* Assigned task *
If a line of the data below holds the word "computer", list it.
(Beginning of Supplied information)
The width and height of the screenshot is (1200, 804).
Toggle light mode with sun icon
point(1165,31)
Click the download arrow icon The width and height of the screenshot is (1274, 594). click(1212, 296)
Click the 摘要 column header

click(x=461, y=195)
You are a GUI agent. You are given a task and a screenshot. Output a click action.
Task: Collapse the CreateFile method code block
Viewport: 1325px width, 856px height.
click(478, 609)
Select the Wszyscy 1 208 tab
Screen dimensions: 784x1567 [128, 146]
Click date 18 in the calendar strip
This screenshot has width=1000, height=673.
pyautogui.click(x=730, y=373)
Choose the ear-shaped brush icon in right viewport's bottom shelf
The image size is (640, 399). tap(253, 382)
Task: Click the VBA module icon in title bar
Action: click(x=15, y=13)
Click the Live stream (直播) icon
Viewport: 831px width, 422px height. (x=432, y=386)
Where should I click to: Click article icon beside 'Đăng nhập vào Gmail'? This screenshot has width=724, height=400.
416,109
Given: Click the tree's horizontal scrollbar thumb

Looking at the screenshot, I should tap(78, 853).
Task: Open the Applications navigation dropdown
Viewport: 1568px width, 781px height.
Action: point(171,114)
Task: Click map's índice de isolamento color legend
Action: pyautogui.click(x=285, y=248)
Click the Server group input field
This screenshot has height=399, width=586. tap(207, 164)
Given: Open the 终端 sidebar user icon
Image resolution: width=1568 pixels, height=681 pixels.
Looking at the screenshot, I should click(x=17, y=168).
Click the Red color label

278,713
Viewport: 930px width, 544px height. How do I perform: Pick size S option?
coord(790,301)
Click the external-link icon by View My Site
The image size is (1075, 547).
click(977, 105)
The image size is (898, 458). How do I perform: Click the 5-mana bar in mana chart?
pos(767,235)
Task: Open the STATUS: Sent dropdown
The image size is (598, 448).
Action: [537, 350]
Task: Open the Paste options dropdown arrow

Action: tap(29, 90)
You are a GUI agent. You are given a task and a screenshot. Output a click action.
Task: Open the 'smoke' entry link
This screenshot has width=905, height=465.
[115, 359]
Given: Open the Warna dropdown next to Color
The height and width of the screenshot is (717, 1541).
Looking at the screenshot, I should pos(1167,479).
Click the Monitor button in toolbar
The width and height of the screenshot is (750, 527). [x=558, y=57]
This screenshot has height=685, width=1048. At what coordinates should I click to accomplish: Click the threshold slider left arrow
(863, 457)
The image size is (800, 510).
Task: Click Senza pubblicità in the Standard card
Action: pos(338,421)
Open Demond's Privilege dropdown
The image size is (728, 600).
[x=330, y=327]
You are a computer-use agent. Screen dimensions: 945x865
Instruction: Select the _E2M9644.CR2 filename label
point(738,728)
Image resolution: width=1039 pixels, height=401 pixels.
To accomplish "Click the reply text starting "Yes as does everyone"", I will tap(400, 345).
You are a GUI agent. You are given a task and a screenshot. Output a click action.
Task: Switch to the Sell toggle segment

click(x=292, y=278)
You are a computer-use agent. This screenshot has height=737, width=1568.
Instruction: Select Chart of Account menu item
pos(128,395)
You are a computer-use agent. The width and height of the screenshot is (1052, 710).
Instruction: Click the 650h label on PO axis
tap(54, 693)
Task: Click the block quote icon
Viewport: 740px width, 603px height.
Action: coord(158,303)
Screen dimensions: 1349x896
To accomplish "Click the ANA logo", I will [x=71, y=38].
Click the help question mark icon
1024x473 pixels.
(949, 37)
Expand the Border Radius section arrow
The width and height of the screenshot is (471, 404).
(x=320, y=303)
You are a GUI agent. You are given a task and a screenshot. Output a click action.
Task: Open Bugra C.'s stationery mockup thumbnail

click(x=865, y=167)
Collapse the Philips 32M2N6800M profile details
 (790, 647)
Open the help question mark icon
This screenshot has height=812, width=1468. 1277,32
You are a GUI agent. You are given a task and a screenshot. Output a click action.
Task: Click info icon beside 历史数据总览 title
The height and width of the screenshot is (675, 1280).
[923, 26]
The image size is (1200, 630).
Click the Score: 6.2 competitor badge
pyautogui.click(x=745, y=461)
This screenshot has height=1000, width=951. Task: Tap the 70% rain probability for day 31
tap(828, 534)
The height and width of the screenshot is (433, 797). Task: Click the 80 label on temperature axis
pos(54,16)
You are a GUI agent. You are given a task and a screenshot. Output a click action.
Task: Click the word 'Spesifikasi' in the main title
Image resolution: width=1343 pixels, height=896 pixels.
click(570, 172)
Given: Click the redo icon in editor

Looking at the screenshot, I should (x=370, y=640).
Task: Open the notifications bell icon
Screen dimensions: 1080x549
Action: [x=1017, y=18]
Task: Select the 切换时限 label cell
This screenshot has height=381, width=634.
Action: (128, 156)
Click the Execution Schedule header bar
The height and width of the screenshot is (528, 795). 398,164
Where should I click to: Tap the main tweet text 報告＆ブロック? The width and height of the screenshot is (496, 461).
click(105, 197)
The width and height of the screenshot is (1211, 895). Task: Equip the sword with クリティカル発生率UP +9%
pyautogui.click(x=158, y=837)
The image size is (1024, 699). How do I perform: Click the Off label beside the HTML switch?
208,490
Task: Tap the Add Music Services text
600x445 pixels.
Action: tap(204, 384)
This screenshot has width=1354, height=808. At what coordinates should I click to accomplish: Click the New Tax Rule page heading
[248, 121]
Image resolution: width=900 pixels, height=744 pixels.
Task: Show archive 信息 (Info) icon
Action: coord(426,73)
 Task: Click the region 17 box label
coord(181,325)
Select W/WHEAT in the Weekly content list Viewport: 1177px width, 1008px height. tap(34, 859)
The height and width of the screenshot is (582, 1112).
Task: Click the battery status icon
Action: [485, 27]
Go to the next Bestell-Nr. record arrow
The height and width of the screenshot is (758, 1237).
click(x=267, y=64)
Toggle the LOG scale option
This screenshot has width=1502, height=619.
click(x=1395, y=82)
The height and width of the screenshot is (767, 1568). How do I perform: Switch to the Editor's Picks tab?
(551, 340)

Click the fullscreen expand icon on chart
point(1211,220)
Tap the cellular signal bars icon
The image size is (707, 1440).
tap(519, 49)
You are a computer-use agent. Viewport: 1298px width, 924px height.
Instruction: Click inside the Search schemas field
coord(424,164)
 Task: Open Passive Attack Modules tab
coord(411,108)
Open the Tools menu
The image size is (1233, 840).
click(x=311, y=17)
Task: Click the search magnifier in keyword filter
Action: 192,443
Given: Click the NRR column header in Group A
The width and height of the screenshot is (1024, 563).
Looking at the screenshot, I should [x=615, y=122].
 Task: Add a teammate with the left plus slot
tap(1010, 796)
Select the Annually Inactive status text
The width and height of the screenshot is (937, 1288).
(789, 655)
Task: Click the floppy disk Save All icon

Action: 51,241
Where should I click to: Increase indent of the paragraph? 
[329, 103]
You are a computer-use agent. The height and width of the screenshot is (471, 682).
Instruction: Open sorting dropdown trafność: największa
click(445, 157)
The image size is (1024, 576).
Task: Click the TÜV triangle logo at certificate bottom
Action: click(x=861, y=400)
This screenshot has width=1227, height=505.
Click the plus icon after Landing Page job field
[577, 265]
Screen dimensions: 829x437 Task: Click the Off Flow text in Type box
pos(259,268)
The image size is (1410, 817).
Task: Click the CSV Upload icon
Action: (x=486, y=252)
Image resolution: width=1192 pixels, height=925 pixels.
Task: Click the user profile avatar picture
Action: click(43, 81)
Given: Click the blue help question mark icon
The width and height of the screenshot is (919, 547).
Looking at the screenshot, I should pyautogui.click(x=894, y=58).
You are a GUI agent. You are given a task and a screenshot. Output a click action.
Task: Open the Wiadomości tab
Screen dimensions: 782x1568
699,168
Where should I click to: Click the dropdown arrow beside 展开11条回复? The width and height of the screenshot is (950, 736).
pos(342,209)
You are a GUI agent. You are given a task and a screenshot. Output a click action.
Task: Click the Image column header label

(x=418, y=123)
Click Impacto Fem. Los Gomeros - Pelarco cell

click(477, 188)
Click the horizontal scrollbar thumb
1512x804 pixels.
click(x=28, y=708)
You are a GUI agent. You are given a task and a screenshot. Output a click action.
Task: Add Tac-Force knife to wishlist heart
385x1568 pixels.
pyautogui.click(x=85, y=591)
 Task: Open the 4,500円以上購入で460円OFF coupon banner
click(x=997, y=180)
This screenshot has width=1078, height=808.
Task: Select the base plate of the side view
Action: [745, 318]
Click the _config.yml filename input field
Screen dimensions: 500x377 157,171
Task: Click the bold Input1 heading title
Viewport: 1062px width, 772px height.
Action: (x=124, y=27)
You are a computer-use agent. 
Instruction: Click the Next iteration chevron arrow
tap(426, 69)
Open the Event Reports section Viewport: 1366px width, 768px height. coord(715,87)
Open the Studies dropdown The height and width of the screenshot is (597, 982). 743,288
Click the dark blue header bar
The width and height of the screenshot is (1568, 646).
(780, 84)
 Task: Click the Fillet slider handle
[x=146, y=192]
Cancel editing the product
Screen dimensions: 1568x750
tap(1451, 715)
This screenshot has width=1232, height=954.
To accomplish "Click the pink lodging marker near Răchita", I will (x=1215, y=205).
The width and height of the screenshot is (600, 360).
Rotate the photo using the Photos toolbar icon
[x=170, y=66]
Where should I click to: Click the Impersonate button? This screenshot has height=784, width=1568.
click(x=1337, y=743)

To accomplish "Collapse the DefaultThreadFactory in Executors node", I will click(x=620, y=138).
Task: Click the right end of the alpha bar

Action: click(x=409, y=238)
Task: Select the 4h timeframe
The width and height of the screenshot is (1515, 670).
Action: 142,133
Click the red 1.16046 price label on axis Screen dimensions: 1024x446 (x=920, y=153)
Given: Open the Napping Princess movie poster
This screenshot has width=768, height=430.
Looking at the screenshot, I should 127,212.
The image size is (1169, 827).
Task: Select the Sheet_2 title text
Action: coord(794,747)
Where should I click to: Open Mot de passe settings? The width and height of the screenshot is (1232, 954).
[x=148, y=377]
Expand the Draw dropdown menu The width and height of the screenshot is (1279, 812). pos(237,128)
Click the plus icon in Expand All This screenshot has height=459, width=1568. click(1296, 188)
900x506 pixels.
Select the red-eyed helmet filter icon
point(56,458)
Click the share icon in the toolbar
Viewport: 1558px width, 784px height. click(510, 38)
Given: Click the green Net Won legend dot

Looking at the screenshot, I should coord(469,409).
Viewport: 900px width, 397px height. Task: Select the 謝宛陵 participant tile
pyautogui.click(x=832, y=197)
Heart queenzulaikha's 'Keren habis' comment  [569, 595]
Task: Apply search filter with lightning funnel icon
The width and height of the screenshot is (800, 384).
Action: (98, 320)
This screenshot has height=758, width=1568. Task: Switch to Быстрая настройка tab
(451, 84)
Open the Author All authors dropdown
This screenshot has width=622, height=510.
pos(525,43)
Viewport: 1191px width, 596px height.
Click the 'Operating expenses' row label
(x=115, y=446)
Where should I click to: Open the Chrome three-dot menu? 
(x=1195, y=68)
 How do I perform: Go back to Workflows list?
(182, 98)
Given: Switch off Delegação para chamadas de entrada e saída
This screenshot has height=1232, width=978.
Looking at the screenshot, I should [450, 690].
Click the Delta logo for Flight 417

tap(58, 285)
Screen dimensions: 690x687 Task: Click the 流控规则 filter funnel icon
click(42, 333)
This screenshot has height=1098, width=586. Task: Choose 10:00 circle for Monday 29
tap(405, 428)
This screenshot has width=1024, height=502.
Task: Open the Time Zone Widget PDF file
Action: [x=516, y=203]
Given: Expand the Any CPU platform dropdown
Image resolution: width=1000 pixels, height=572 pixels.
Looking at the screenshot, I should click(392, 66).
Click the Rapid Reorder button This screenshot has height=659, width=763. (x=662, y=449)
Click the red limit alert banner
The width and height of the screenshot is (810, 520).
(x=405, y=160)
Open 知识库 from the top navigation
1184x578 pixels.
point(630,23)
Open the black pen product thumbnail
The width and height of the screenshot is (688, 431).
(End of Supplied information)
* Task output *
You are a computer-use agent. Screen dimensions: 945x865
You are a computer-use agent. This screenshot has height=737, width=1568.
You are a computer-use agent. The width and height of the screenshot is (1052, 710).
You are a computer-use agent. Viewport: 1298px width, 924px height.
You are a computer-use agent. The height and width of the screenshot is (471, 682).
You are a computer-use agent. 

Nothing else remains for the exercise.